Agência EFE
PEQUIM - O governo chinês acusou 12 páginas da internet dedicadas a encontros amorosos de promover e encobrir a prostituição, informou nesta segunda-feira a 'Rádio Internacional da China' (CVI). A Comissão de Informação e Notícias na Internet de Pequim (que fica a cargo do departamento de propaganda do Partido Comunista da China, PCCh) obrigará estas páginas a "limpar" estes conteúdos antes do dia 1º de junho. Em comunicado, esta autoridade censora afirma que a medida procura proteger os valores tradicionais chineses, nos quais o sexo é considerado um tabu.
Segundo um relatório, algumas destas páginas virtuais ofereciam "artigos de serviço, preços e informação de contato" sobre comércio sexual, e até 95% dos conteúdos tinham relação com a prostituição. Segundo o diretor da Comissão, Min Dahong, amparar a prostituição na internet "deve ser contra a lei". A China é o país do mundo com mais censura de informação na imprensa e na internet, e periodicamente acontecem campanhas
contra conteúdos sexuais na rede, o que algumas organizações defensoras da liberdade de expressão consideram uma desculpa para exercer a censura.

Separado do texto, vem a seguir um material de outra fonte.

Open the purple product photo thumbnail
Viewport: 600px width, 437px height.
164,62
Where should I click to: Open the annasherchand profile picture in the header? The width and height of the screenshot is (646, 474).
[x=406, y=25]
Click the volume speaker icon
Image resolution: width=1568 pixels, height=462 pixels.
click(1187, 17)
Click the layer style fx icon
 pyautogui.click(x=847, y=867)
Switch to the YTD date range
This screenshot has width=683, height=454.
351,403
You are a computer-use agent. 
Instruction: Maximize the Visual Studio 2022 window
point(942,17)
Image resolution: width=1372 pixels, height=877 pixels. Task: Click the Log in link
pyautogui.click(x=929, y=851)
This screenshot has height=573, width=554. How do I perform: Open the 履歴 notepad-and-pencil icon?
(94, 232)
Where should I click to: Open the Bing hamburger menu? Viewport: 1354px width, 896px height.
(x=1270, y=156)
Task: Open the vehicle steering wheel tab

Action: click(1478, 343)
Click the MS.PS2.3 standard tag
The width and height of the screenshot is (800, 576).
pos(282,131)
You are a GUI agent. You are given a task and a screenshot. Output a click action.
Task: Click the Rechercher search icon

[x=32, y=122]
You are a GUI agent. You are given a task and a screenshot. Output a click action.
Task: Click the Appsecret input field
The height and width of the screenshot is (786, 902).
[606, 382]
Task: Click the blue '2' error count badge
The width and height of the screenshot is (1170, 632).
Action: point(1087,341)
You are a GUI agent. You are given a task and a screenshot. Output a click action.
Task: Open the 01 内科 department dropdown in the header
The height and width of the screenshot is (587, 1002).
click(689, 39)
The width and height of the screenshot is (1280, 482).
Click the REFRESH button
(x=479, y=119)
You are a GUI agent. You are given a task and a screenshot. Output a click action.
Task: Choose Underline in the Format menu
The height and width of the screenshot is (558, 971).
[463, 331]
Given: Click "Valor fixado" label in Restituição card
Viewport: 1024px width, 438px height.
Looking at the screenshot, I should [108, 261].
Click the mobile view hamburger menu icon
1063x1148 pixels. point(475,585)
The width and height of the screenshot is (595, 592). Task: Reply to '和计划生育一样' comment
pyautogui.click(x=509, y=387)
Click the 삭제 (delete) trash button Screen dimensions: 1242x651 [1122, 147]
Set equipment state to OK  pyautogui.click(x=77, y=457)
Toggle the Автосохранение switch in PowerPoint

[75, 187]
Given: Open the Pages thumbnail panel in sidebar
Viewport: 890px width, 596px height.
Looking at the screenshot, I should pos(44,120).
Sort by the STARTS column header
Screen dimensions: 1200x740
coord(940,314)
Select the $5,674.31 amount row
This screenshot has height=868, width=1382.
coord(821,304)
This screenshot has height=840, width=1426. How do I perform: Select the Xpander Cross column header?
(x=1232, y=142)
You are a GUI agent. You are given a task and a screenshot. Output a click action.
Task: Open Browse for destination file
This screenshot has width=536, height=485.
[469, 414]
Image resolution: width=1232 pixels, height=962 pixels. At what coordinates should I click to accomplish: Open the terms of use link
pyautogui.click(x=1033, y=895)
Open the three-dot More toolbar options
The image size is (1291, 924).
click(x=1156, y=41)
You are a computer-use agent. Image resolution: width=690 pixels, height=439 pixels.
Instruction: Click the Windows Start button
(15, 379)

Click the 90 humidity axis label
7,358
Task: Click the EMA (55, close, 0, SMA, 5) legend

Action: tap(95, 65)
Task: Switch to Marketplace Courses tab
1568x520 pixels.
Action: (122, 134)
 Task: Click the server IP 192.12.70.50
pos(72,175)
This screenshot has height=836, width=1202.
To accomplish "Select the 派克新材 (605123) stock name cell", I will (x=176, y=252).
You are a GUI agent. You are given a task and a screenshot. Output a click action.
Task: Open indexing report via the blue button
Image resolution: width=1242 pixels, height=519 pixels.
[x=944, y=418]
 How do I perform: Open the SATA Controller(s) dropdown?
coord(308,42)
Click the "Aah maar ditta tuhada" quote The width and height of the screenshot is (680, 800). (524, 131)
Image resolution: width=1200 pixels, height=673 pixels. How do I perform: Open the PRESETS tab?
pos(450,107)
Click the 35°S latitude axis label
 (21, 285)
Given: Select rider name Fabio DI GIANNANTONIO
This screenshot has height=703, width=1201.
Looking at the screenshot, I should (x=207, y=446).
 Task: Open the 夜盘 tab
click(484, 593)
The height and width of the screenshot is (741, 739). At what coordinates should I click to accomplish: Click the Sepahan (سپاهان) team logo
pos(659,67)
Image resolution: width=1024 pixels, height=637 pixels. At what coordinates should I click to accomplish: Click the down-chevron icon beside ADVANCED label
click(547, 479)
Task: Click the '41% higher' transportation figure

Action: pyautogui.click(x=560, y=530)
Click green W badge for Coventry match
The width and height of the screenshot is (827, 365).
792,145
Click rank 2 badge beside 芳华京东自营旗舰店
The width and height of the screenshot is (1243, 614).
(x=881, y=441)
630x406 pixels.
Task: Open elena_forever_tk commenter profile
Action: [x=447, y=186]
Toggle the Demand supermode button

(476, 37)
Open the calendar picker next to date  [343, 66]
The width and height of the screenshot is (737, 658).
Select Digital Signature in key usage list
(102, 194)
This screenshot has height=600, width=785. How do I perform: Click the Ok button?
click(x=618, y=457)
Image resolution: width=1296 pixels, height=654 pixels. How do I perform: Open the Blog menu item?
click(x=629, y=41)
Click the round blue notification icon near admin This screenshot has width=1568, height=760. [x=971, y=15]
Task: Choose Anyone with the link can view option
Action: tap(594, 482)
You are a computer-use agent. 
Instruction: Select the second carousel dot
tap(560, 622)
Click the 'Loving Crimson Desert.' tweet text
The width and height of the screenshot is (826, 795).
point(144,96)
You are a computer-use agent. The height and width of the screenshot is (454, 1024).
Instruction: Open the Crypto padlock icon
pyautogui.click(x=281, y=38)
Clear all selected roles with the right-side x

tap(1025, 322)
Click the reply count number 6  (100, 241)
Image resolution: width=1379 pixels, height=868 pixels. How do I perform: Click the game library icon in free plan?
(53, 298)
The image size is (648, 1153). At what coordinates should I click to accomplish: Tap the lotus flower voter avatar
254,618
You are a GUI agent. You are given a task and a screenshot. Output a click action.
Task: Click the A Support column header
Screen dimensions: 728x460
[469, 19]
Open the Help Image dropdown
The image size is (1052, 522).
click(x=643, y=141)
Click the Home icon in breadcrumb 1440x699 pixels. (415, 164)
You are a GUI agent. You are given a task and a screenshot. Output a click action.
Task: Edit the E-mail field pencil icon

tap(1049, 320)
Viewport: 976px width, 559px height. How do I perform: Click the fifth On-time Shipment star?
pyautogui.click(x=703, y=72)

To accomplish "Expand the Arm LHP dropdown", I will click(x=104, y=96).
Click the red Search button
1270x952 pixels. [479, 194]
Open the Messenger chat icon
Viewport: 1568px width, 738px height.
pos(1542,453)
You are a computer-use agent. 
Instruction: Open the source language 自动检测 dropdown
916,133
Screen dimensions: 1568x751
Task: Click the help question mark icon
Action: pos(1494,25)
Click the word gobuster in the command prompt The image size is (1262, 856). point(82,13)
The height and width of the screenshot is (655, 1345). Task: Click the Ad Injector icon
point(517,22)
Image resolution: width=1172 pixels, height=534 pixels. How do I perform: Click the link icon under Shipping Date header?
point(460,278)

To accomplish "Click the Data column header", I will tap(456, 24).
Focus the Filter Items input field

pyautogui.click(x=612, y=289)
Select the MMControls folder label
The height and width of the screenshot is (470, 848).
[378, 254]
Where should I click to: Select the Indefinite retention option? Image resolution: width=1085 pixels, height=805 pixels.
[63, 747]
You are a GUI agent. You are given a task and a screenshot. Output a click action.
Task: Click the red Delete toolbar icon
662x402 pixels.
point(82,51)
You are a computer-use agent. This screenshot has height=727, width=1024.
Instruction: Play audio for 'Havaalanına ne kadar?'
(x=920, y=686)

Uma campanha na internet do Ministério da Segurança Pública que começou em abril já localizou 244 casos e deteve 270 suspeitos de ligação com a prostituição. A China é o país com o segundo maior número de internautas no mundo, com 144 milhões (atrás dos Estados Unidos, com quase 200 milhões). Apesar da forte censura, a internet se transformou em uma autêntica ferramenta de comunicação e de liberdade de expressão na sociedade chinesa, que após a abertura econômica exige maiores liberdades sociais, algo que incomoda o PCCh, no poder desde 1949.